Nidhi Prakash of Buzzfeed News just posted a comprehensive follow-up to a story first covered by HousingWire’s own Ask the Underwriter, Dani Hernandez.
Is the Department of Housing and Urban Development quietly denying mortgage insurance to Deferred Action for Childhood Arrivals recipients?
Officially? No.
Unofficially? Yes. And Prakash interviews several mortgage lenders who agree with this statement.
Prakash writes:
“There has been no official policy change from the Department of Housing and Urban Development, which oversees the FHA. Lenders say FHA and HUD officials are not putting in writing their recent advice not to issue FHA-backed loans to DACA recipients.

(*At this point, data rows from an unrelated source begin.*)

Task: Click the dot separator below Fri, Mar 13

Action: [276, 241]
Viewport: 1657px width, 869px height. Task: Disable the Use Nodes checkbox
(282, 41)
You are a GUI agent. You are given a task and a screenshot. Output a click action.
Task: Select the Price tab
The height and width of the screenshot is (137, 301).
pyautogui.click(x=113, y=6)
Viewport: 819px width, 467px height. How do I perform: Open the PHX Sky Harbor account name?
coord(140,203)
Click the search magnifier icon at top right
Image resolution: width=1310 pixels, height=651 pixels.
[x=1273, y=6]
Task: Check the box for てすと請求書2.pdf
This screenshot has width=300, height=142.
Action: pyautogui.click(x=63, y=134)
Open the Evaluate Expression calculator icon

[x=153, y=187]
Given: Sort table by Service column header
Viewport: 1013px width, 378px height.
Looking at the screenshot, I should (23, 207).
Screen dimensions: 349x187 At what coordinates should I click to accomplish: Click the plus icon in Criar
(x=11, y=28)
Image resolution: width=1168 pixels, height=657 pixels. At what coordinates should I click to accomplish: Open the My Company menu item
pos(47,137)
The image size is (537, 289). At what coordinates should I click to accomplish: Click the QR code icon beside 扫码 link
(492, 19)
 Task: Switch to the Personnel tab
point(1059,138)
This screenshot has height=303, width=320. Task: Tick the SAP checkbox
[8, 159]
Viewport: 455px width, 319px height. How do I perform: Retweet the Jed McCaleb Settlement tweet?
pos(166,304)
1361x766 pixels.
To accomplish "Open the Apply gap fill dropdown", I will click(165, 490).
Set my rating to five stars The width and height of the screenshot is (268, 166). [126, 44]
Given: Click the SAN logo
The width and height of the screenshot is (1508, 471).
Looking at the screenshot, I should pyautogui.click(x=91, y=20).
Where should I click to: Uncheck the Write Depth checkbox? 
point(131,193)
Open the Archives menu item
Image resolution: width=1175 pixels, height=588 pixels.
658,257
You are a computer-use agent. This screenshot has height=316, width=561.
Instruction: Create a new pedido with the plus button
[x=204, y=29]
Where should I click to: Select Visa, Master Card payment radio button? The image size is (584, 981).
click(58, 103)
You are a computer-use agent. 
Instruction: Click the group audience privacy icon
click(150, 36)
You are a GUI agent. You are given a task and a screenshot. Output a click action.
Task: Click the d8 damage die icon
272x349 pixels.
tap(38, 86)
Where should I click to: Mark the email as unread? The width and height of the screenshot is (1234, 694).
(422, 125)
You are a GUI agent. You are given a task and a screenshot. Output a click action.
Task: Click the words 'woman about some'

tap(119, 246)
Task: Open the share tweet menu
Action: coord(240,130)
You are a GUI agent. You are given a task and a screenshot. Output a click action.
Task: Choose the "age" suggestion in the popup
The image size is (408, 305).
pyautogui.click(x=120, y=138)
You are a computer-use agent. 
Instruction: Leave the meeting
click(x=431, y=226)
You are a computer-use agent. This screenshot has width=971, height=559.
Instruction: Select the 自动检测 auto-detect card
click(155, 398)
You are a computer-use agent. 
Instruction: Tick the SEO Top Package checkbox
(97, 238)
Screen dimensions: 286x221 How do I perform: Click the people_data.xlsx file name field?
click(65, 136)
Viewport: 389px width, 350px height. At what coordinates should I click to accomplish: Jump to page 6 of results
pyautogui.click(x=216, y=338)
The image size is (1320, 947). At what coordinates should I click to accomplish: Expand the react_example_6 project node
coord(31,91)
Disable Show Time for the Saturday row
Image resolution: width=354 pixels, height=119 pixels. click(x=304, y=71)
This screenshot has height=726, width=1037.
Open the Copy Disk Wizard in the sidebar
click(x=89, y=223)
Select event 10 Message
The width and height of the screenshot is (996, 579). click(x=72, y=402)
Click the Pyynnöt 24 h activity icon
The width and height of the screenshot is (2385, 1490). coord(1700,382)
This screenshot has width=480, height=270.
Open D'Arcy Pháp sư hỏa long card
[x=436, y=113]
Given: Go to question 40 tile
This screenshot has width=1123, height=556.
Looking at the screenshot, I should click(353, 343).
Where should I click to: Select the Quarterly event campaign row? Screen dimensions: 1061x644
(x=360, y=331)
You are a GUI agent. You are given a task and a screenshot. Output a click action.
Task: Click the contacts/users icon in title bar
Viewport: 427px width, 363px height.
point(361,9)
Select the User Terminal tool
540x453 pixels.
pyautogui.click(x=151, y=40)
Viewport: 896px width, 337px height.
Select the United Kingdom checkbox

But at conferences and on hotline calls, lenders are now being told not to approve FHA-backed loans for homebuyers who are on DACA.”
Hernandez first wrote a HousingWire blog post in September about the apparent contradiction between what the FHA and HUD are telling lenders verbally and the rules written in their handbook.
Hernandez since followed up with another piece that continues to stress the legality for providing federally backed mortgages to DACA recipients.
“Overwhelmingly, the main argument I have received as to why DACA borrowers are not eligible for mortgage financing is because FHA and Fannie Mae guidelines state that a U.S. citizen borrower must be legally present in the United States,” Hernandez writes.
“Critics argue that because DACA does not confer a Lawful Permanent Residence Status according to the USCIS, this means that DACA borrowers are not eligible for mortgage financing. Fortunately for Dreamers, this interpretation is wrong.”